First, Rite Aid screwed up again this morning. After having a terrific run off its bottom, Rite Aid has now made a series of miscues that are breathtaking. Management totally got their pharmacy business wrong. Totally. They have now estimated incorrectly several times how much reimbursement they would get from the pharmacy benefit managers (PBMs) they work with. They also completely botched the schedule of drugs going generic to the point that they had to guide down immensely --10% -- from the previous guide down, which was not that long ago. This calls into question how well they are running the pharmacy, and I think the answer is, quite poorly.
There are a lot of new wrinkles in the drug store business but it isn't like they couldn't be forecasted. I called up a Dec. 9, 2013 article from DrugStoreNews, the industry bible, entitled, "Generic Drug Prices Spike, but PBMs' Reimbursement Rates don't keep up, NCPA Study Finds. (NCPS stands for National Community Pharmacists Association.) In this article, the CEO of the trade organization said, "Pharmacy acquisition costs for more and more generic drugs are rising in rapid, breathtaking fashion." The article then continues, "Meanwhile reimbursement from pharmacy benefit managers is not keeping up, leaving pharmacists out in the cold."
The article included a bunch of drugs that are crushing the margins of drug stores and the fact that 86% of pharmacists surveyed saw this as a problem.
Eight-six percent and Rite Aid didn't see it? Rite Aid did get a new chief financial officer in July, who was from Roundy's. This is inauspicious because that supermarket chain has been a disaster right out of the chute -- missing numbers repeatedly and cutting a hefty dividend not long after it came public.

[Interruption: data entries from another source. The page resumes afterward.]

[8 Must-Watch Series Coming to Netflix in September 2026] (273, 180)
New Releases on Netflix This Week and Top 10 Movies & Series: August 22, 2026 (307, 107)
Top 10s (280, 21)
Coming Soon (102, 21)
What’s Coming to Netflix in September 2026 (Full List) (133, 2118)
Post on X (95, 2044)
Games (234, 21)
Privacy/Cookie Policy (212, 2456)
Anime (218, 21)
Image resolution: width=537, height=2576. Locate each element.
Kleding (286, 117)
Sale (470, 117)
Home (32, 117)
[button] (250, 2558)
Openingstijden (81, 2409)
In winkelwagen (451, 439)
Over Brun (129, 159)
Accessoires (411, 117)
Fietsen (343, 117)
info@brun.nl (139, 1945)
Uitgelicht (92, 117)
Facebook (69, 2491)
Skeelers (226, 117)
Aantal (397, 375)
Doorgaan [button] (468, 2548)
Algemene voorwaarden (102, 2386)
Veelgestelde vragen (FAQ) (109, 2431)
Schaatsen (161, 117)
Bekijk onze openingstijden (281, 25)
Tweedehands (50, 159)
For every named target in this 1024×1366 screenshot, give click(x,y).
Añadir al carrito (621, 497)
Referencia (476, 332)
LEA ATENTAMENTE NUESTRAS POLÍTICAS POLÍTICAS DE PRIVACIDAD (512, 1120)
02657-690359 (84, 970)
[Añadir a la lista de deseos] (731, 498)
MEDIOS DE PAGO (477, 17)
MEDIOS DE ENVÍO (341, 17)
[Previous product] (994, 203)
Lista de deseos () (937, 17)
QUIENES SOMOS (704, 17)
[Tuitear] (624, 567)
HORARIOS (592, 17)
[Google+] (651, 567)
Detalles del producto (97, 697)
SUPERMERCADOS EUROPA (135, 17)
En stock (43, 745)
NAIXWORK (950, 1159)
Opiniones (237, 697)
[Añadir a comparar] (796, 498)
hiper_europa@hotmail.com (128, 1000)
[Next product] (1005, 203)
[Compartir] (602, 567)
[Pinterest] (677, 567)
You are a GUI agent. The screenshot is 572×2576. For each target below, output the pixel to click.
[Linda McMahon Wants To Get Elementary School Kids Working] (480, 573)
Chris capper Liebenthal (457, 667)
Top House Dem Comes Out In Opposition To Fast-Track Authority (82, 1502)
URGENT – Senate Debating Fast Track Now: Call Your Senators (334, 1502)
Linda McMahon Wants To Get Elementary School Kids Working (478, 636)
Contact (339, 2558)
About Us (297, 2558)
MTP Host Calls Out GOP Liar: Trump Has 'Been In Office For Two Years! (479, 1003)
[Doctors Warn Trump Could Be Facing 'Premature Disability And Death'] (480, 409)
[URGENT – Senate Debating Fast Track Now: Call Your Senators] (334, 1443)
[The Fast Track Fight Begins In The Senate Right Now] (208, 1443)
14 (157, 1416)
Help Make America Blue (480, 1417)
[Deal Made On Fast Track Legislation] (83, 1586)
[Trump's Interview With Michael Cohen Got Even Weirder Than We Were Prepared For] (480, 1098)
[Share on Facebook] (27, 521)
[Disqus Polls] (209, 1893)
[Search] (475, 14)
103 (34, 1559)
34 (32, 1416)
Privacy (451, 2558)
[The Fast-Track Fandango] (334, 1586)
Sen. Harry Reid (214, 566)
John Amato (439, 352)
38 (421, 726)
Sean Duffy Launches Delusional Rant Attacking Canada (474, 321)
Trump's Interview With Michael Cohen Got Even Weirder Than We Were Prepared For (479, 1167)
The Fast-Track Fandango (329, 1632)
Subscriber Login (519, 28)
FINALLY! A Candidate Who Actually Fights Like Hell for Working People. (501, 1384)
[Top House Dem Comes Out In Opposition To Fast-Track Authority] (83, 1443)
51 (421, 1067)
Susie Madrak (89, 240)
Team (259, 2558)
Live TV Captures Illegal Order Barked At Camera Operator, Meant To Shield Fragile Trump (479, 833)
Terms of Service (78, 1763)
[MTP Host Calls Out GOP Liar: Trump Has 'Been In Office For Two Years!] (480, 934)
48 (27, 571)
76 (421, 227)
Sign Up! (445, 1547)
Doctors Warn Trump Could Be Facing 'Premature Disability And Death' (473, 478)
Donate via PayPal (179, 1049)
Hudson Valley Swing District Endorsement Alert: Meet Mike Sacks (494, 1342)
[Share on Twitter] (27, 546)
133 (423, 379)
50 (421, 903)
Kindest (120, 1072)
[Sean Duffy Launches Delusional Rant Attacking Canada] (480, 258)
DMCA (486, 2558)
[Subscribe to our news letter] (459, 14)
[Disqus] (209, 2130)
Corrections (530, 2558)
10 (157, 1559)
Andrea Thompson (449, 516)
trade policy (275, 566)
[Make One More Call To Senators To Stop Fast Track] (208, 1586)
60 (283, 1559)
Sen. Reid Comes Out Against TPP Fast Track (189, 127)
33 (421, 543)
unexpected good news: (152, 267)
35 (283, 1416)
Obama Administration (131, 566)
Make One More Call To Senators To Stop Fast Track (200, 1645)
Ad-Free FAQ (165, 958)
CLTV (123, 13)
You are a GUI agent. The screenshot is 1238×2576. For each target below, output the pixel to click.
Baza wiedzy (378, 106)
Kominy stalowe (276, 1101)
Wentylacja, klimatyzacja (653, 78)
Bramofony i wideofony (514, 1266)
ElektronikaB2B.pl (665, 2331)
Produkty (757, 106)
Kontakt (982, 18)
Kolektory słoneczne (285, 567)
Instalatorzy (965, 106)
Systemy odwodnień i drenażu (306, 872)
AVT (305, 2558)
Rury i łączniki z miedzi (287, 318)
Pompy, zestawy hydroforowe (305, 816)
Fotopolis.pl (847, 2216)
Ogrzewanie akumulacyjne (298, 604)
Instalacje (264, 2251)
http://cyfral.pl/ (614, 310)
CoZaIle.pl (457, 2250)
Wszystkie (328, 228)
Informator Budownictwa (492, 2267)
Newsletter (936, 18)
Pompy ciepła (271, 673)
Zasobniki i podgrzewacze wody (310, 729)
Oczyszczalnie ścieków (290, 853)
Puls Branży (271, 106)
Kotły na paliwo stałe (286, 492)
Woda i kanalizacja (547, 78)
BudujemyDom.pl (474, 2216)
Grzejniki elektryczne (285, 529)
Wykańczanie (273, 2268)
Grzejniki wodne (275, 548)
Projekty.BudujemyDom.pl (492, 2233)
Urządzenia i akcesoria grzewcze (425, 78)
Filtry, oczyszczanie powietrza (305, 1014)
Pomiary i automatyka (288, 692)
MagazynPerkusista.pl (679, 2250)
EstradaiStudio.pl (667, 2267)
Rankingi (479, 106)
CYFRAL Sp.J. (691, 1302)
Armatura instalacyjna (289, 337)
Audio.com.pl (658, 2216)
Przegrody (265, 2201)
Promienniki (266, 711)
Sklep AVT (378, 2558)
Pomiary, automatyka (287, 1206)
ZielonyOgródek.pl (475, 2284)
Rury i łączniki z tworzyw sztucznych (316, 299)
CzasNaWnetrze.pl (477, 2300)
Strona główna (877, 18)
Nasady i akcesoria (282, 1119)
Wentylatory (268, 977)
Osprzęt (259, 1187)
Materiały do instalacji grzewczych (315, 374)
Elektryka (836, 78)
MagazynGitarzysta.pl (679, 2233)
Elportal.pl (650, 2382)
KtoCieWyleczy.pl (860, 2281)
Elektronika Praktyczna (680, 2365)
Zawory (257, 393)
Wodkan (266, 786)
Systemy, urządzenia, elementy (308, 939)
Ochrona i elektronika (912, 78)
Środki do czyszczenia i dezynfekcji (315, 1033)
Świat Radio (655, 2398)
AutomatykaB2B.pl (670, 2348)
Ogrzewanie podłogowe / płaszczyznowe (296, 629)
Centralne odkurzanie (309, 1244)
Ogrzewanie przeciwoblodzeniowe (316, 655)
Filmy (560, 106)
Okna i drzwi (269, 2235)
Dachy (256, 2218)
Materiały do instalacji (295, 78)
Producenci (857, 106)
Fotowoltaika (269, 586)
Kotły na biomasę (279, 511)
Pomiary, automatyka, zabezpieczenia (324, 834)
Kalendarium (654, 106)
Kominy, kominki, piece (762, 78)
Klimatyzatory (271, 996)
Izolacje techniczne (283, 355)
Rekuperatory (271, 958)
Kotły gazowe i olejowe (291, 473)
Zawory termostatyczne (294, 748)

But this is inexcusable.
The good news, and there is good news, is that the turn that we first flagged where a remodeled store does so much better than an old one, continues. So, I am not willing to write Rite Aid off. But it does push the profitable scenario I have outlined on my show, "Mad Money," (since the stock was trading around $3) out further than I would like. The company has to get its pharmaceutical act together now. Let's hope this is the wake-up call that is needed. Or else maybe they've just turned zombie on us.
Second, I don't feel the same way about Sears, however, after its disastrous quarter. There is a well-reasoned note by Gary Balter that discusses thinking about the end when it comes to Sears in which he actually references that fabulous song, "The End," by the Doors. Gary, an old friend of mine, has pretty much laid out a story where Sears is pretty much worthless as a chain. If, as the bulls say, there is value in the company's real estate, than it should be liquidated because it is losing about $10 a share in value each and every year.
For Rite Aid, this surely is not the case. I want to stick with RAD as painful as it is, but I think that after reading this Credit Suisse report about Sears it does seem that the late, great Jim Morrison is right and "This is the end, my only friend, the end."